> _PROBLEM TO WORK ON_:
Beneath this line sits some data. Return only its lines from the one holding "Image resolution: width=998" through the one holding "Click the refresh icon in 更新 button", inclusive, exactly, with the images removed.

> _THE INPUT_:
--
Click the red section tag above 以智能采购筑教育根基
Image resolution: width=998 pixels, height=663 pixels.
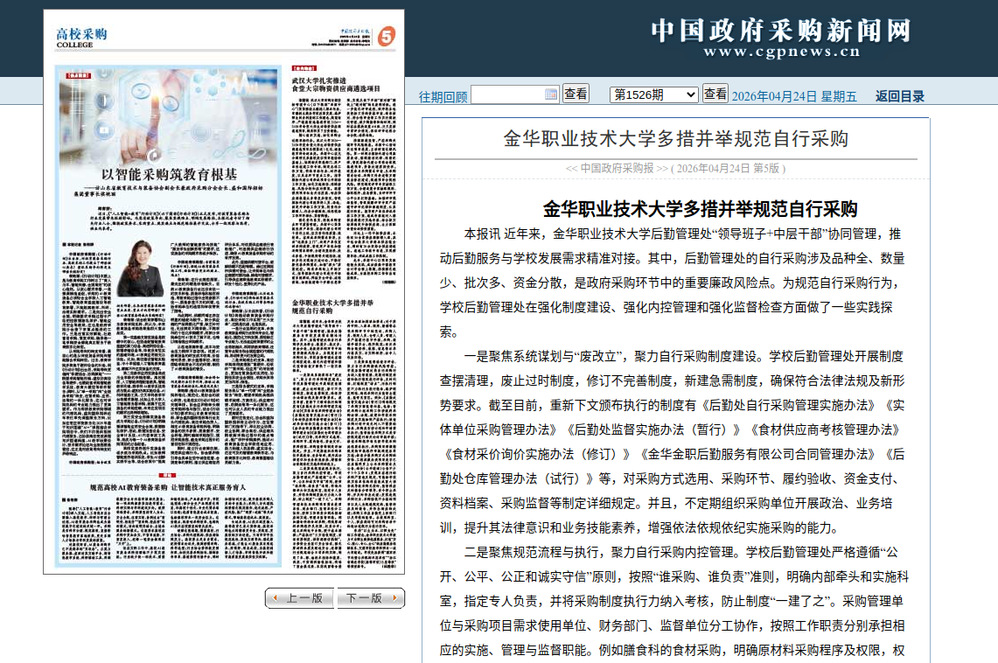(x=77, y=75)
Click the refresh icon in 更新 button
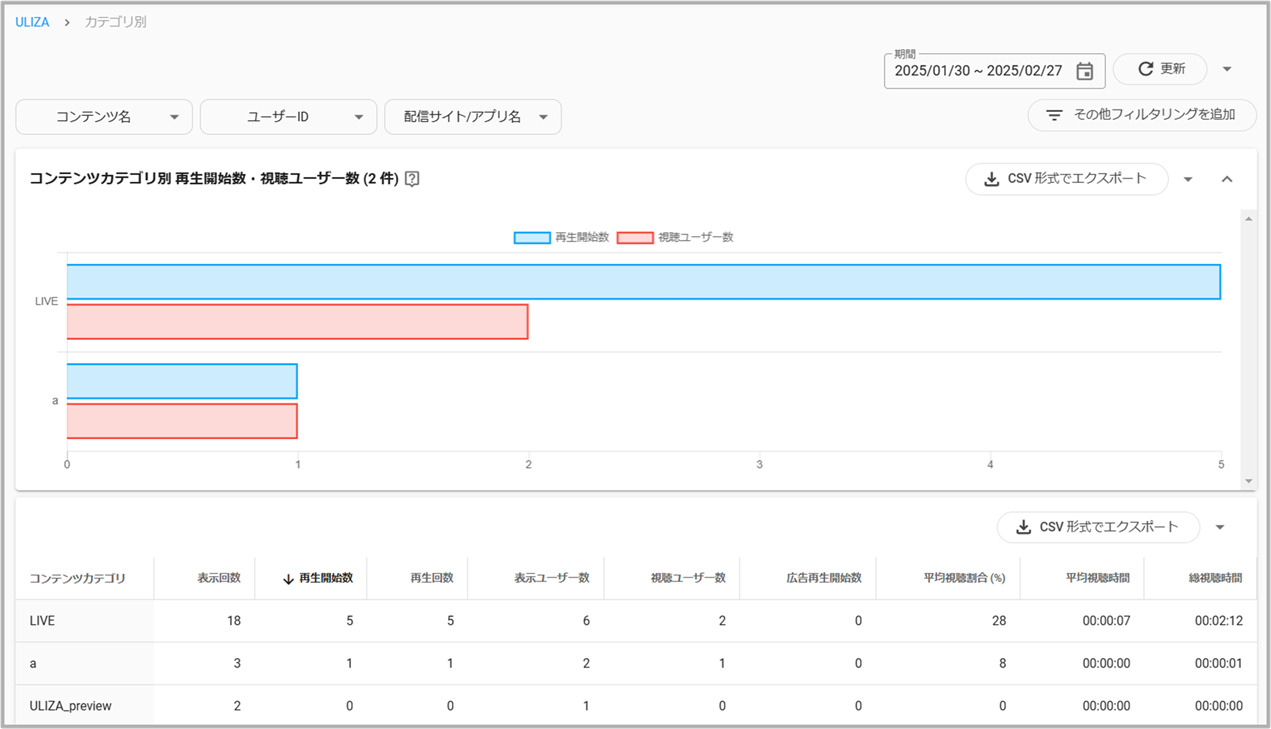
--
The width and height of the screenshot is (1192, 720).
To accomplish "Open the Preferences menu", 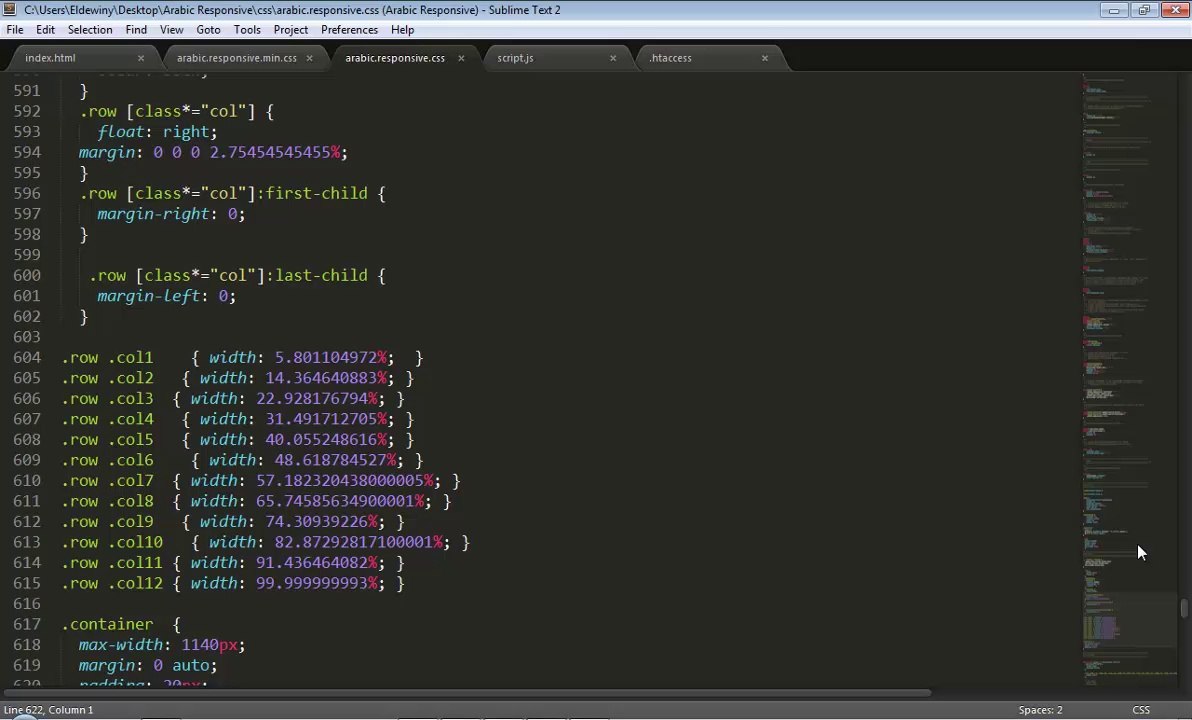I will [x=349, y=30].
--
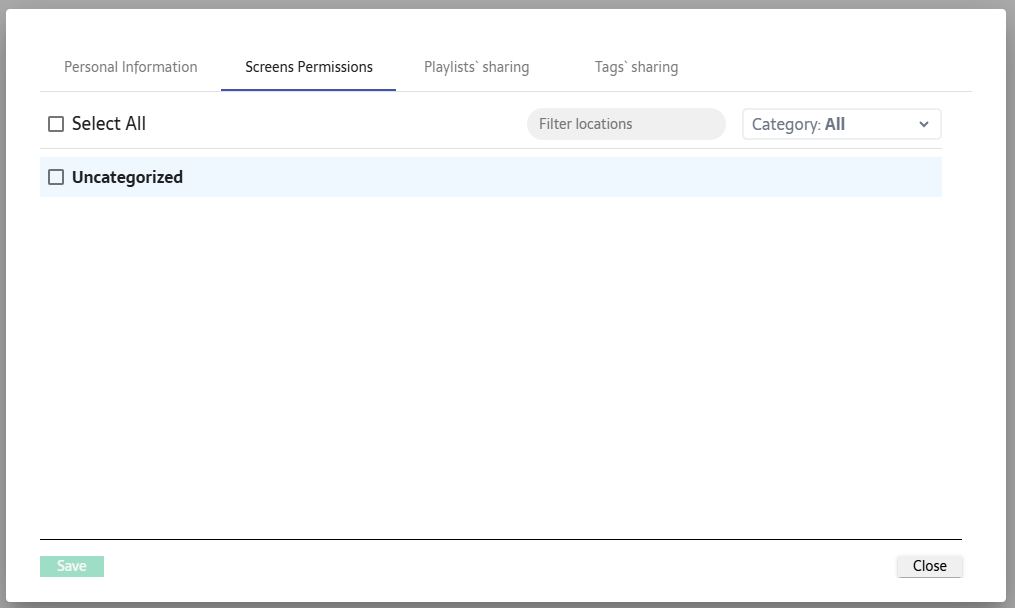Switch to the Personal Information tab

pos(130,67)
--
> _TASK SOLUTION_:
Image resolution: width=998 pixels, height=663 pixels.
(x=77, y=75)
Click the refresh icon in 更新 button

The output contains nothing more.